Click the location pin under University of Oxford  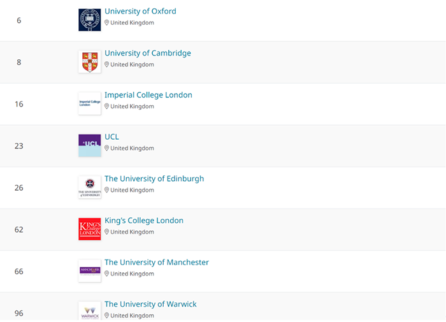tap(107, 23)
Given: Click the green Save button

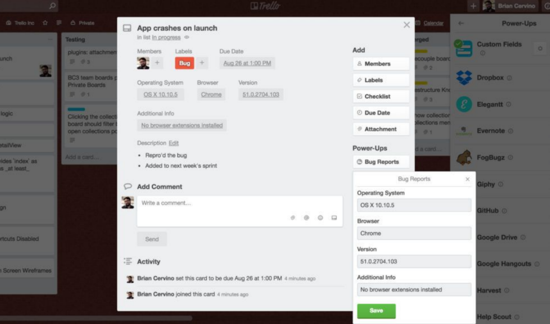Looking at the screenshot, I should (x=376, y=311).
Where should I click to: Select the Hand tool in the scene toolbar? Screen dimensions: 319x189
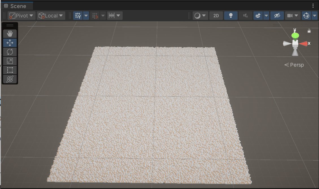click(10, 33)
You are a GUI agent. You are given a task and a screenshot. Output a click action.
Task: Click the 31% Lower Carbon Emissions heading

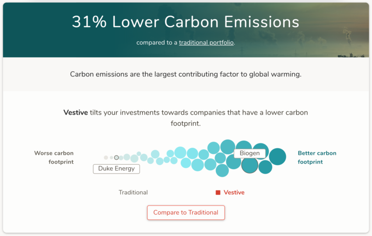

### What you will do
Reproduce the material word for word, starting at the line that contains "Where should I" and continuing through the end of the material, with both ends included. Leave the pictures out of your output.

### Output for this task
Where should I click to: Select the Hand tool in the scene toolbar? Screen dimensions: 319x189
click(10, 33)
You are a GUI agent. You are given a task and a screenshot. Output a click action.
Task: Click the 31% Lower Carbon Emissions heading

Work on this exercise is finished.